Still, some people’s coping powers amaze even Garment.
He recalls the meeting with Nixon when they discovered the infamous 18 1/2-minute gap on Rosemary Woods’ tape: “We knew this was bad, but he walked across the street and received some (diplomat’s) credentials and he was calm, even cheerful. I couldn’t believe it.”
People in the spotlight usually have strong--in some cases gargantuan--egos and, after dismissing criticism, show incredible resilience. Yet men like Foster and McFarlane, who himself attempted suicide in the wake of charges of lying to Congress during the Iran-Contra affair, were unable to stand accusations of misconduct or hurting their country, Garment says.
They were honorable people, he says, but fragile--and troubled.
Foster’s closest friends acknowledge that he did not die of public scrutiny working for his friend, Bill Clinton. During his seven months in Washington, Foster felt some public heat: over the failed nominations of Zoe Baird as attorney general and Lani Guinier as assistant attorney general, over the crisis in the White House travel staff, and over the efforts to keep the health care task force proceedings private.
But why a person takes his life is too personal, too idiosyncratic and too complicated to just blame Washington’s third-degree.
Though each case of those who survive such grillings is dramatically different, the process seems to treat them similarly.
Like a blunt instrument, it doesn’t seem to distinguish between someone who thumbs his nose at the Constitution like Nixon and someone like Bork, whose only “crime” was to hold different ideological views from a needed Senate majority.
While outraged during his unsuccessful confirmation hearings for the U.S. Supreme Court, Bork never had the slightest sense he had personally failed anything or anyone, Garment says.
“He’s a truly Falstaffian character, and he survived very much by his sense of self. When someone suggested he cut off his beard to look kindlier during the hearings, he nearly through him out a window.”
Blaming “Washington” for such episodes--as if it is some faceless android--may miss the point. Insiders squarely finger the media, saying they have become so vast and aggressive in trying to advance the story-of-the-day that any sense of common sense and nuance is lost.
In a Washington Post column this week, Jody Powell, former press secretary to President Carter, eviscerated the “ghoulish pack of sensation-crazed journalists” for acting just as Foster said they had. (In a note found after he died, Foster wrote, “Here, ruining people is considered sport.”)
“There’s something wrong with unjustly hurting people, even if you don’t kill them,” Powell says. “It’s particularly wrong when it’s done with an air of arrogant indifference.”
In an interview, Powell recalls the damage done to his friend Hamilton Jordan, Carter’s White House chief of staff, after two New York nightclub owners, under investigation by the Justice Department, accused Jordan of using cocaine at their club.
Eighteen months and hundreds of thousands of dollars in legal expenses later, Jordan was cleared. But, says Powell: “He’s had to deal with it every day of his life since. People say, ‘Aren’t you the guy that used cocaine?’ ”
Older hands in Washington are more philosophical than Powell about media madness. Only the amateurs stay mad, these wisemen insist.

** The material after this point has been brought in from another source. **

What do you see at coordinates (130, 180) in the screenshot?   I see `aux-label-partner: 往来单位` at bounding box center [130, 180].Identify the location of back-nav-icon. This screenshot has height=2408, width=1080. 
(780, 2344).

Democrat Coelho and Republican Nofziger remain inured to the media visor. Although there is an element of vindictiveness and a level of bile when they talk about their Washington scandals, they figured out how to get over their personal tragedy and get back in the game.

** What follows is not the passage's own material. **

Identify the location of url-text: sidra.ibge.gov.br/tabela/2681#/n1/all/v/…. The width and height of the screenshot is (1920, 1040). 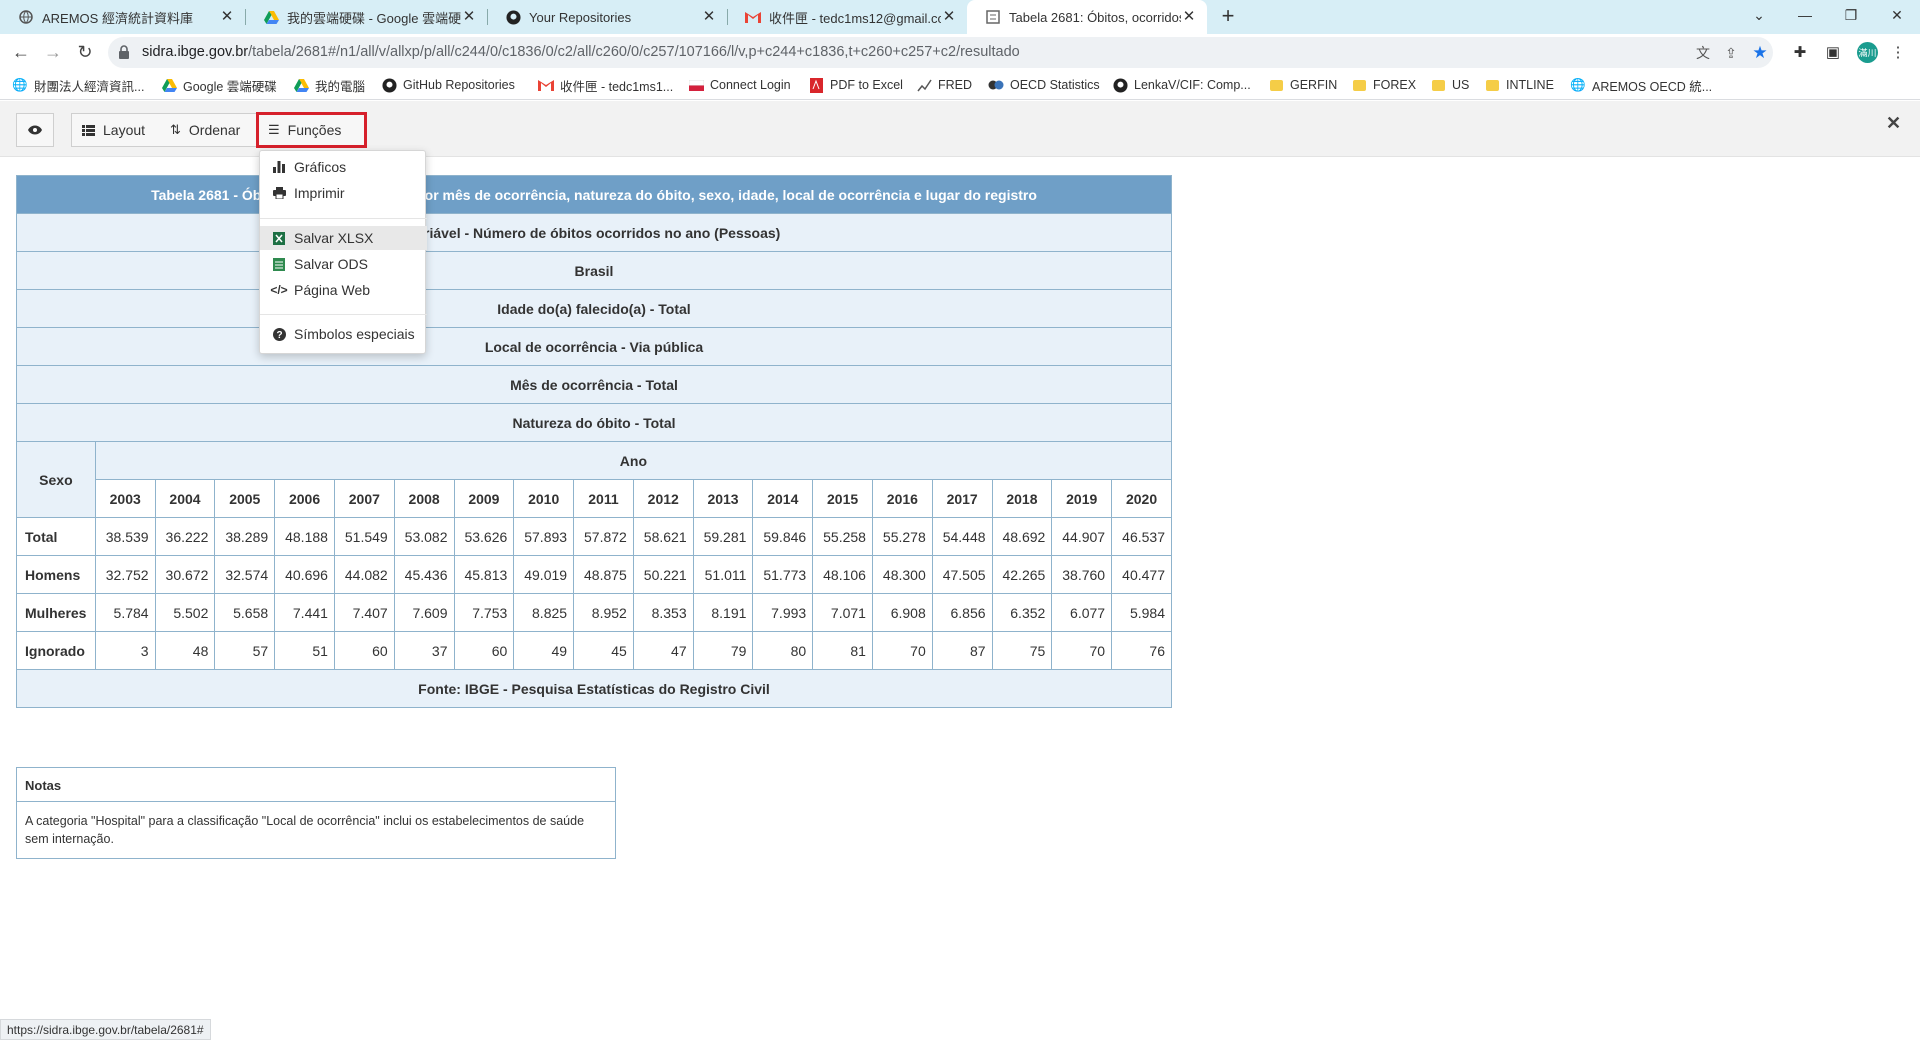
(581, 52).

“Hell, Vince Foster didn’t know what pressure was,” says Nofziger, who, when not writing Western novels, is still a player in Republican circles. “Everybody alive has pressures on them.”
Nofziger’s 1988 convictions for illegal lobbying were overturned because prosecutors had failed to prove he knew he was breaking the law.
“I can understand,” Nofziger says, “how you get very much attached to a politician, Ronald Reagan in my case and Bill Clinton in Foster’s case, and do something stupid or unknowingly illegal on his behalf. But you don’t serve the man well if you shoot yourself. You create problems for him. Instead, you resign and take the pressure yourself.”
Nofziger seems to have half-enjoyed his battles. And while he panicked at times and says he worried his hometown friends in Canoga Park might think he was “a real sleazeball,” he was determined to fight his political opponents.
“When they came after me, even after I was indicted and convicted, my attitude was that I would walk down the street and look everybody in the eye and fight these people as long as I could.”
Coelho, the California congressman who represented Merced, concluded that getting out--and getting out quick--was the best strategy.
It was just three weeks in the spring of 1989 between a Washington Post story that raised the possibility he had used campaign funds to finance the 1986 purchase of $100,000 in junk bonds and his resignation. He denied the charges, but admitted failing to report a $50,000 personal loan used to cover half the bond purchase on his financial disclosure form. Two years later, a House committee cleared him of ethical misconduct.
“I knew that there was no way you could survive in regards to your integrity,” says Coelho, now head of an investment banking firm on Wall Street. “I didn’t want my family and my party to go through the whole thing.”
His ordeal came during the Jim Wright uproar. Democrats were so grateful for Coelho not forcing them to face further public turmoil that members threw him a grand farewell party.
Many survivors cling to their Washington ties not just for financial purposes, but to hold onto some piece of themselves with which they so closely identify.
Today, Wright spends quiet afternoons writing books in a Ft. Worth office that is an exact replica of the Capitol office he occupied as Speaker. He talks with former colleagues in Washington at least weekly and says he sometimes feels like their “psychiatrist and they’re lying on my couch telling me their troubles.”
“Vince (Foster) took a much more profound route than I did,” says Wright, reflecting on the agony he felt in leaving Washington. “I became convinced I could no longer provide strong moral leadership that Congress needed so I stepped aside rather than go up there to Ft. Marcy.”
On his way home during his 34 years in Washington, Wright often drove past the out-of-the-way Civil War monument where Foster took his life. On a number of occasions, he says he stopped to look around the old cannons erected to protect the city from attack from the sea. Wright laughs at the idea of calling the winding Potomac River a “sea,” then wonders if when Foster gazed at the city he recalled what Jesus said when he looked toward Jerusalem: “O Jerusalem, Jerusalem, thou that killest prophets and stonest them which are sent unto thee. . . .”
Wright says that if during his ordeal he had been asked what kept him afloat, he wouldn’t have had a clue: “You lose all perspective during those times.” Now he points to his belief that he did nothing wrong.
A Justice Department investigation of Wright concluded several months ago, and he was never charged.
The sense that Washington might “chew up” another public servant at any moment doesn’t just affect the men and women who make the front pages.
David Pellegrini, a Washington psychologist, says he has clients who are G-14s--just below the political-appointee level--who worry constantly that they are unwittingly violating laws or ever-changing ethics codes. And while most don’t attempt suicide when something goes wrong, they have similar feelings of unfair persecution, he says.
“They are often in a rage and have fantasies of revenge, and of frustration at not being able to effectively act those out. There’s a sense of helplessness, a Kafkaesque feeling, of a person caught in web. Like Foster, even if it’s perceived, they feel powerless to fight back in a way that is dignified.”
But most survive such episodes, Pellegrini says, because they have something or someone or somewhere to go back to:
“They have family, friends, a sense of who they were before all this happened. They have something else to do with their lives.”